Luis Zúñiga
Editor do Fundo Editorial da Universidad Nacional Mayor de San Marcos
Nos últimos anos, falar sobre ética no campo editorial universitário tem sido um tema recorrente. Desde o seu início, a ética editorial impulsionou ao editor universitário a fazer uma criteriosa seleção de autores e obras a publicar; esse tipo de editor procura autores conhecidos, com sólida reputação acadêmica e trabalhos rigorosamente fundamentados. Para garantir elevados padrões éticos, há a revisão por pares acadêmicos e a seleção do conteúdo por um comitê editorial, pois o prestígio de uma universidade também pode ser medido pelo conteúdo que ela propõe, publica e difunde. Um bom catálogo editorial universitário é um exemplo do valor de uma universidade em sua contribuição cultural para a sociedade.
Com o tempo, uma nova variável chegou para aumentar o problema na questão ética da edição universitária: a tecnologia. A facilidade de reprodução e distribuição de conteúdo tem levado as editoras universitárias a considerar novos aspectos éticos, como propriedade intelectual e direitos autorais. O surgimento da internet e a abertura que ela oferece a qualquer autor na busca de conteúdos também abrem portas para o uso indiscriminado de conteúdo de terceiros como próprios. Felizmente, para as editoras universitárias, com a tecnologia surgiram ferramentas como o Turnitin, capaz de detectar plágio e garantir a originalidade dos trabalhos acadêmicos; o uso deste software também incentiva a honestidade acadêmica e evita fraudes na pesquisa e na publicação de trabalhos universitários.
Tudo isso significa que as editoras universitárias devem estar atentas às novas exigências éticas da edição e se adaptar para garantir que a integridade acadêmica e ética seja sempre preservada na publicação e difusão do conhecimento. Mas novos tempos trazem novos problemas. Agora há uma nova variável na discussão da ética editorial: a inteligência artificial e sua produção de conteúdo.

★ ★ ★ ★

**A fazer**
A: No trecho sobre ética editorial universitária, qual ferramenta capaz de detectar plágio é citada?
B: No trecho sobre ética editorial universitária, reescreva a passagem de "Com o tempo, uma" a "de trabalhos universitários.", trocando "honestidade acadêmica" por "integridade acadêmica".

**Seção de dados**
★ ★ ★ ★

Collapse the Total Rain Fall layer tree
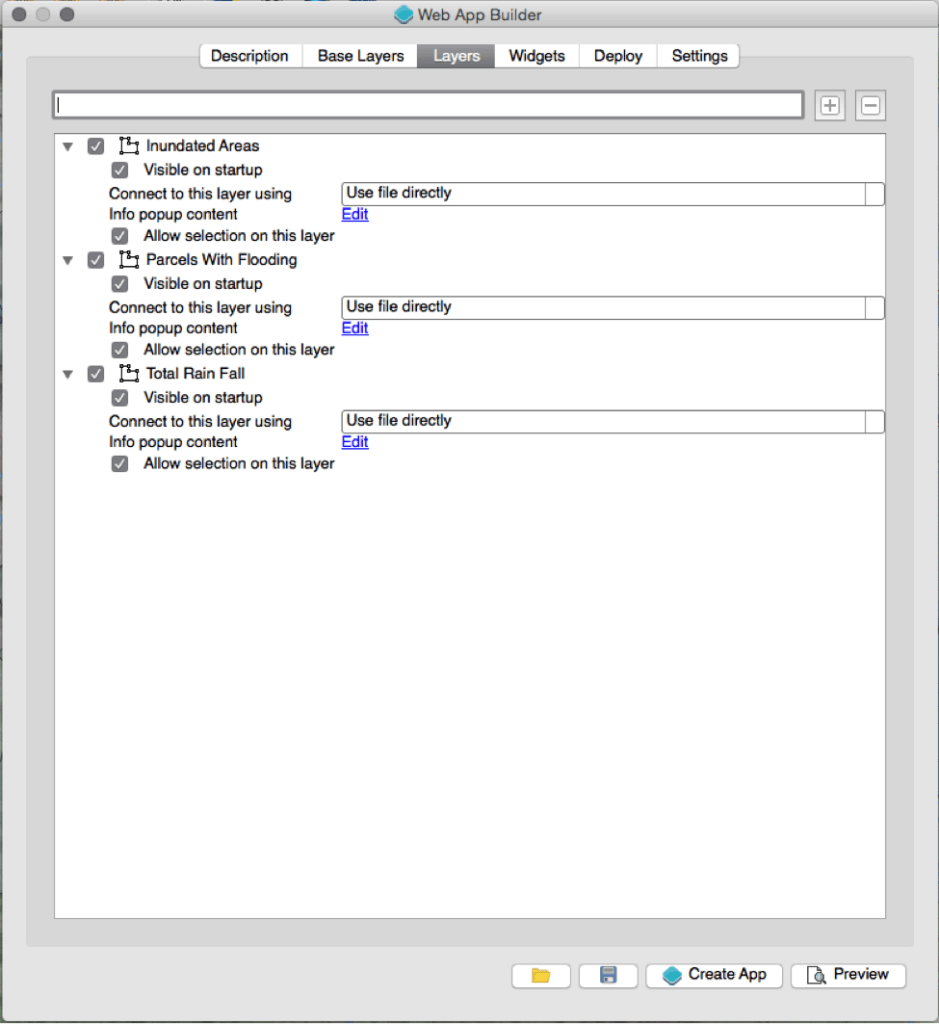The image size is (939, 1024). point(68,374)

★ ★ ★ ★

**Em resposta**
A: O Turnitin.

B:
Com o tempo, uma nova variável chegou para aumentar o problema na questão ética da edição universitária: a tecnologia. A facilidade de reprodução e distribuição de conteúdo tem levado as editoras universitárias a considerar novos aspectos éticos, como propriedade intelectual e direitos autorais. O surgimento da internet e a abertura que ela oferece a qualquer autor na busca de conteúdos também abrem portas para o uso indiscriminado de conteúdo de terceiros como próprios. Felizmente, para as editoras universitárias, com a tecnologia surgiram ferramentas como o Turnitin, capaz de detectar plágio e garantir a originalidade dos trabalhos acadêmicos; o uso deste software também incentiva a integridade acadêmica e evita fraudes na pesquisa e na publicação de trabalhos universitários.